### Problem description
Please copy every line with the string "will" from the entries below.

### Extracted material
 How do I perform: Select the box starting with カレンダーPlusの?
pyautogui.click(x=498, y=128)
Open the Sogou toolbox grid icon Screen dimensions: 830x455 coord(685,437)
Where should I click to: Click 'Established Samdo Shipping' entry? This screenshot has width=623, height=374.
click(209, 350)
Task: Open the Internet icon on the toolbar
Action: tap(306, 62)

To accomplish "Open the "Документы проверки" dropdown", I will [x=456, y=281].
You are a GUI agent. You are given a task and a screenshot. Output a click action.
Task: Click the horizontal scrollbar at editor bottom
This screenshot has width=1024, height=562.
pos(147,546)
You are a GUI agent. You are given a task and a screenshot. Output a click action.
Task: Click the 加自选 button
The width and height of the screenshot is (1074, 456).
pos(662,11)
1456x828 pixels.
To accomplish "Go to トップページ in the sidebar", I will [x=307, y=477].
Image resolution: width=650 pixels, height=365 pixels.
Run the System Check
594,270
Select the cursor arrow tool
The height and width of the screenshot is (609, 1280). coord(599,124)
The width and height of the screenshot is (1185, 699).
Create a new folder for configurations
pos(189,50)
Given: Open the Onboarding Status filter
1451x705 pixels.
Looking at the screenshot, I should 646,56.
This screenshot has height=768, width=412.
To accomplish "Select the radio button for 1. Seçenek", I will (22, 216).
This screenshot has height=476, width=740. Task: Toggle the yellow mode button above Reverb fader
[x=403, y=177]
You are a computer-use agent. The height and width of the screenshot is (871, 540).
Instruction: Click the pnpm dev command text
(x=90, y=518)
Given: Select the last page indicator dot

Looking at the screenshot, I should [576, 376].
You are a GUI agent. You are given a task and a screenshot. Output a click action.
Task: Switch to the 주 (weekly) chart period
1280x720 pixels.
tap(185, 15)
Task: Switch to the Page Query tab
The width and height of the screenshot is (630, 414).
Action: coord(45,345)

### Solution
To accomplish "Open the "Документы проверки" dropdown", I will [x=456, y=281].
To accomplish "Go to トップページ in the sidebar", I will [x=307, y=477].
To accomplish "Select the radio button for 1. Seçenek", I will (22, 216).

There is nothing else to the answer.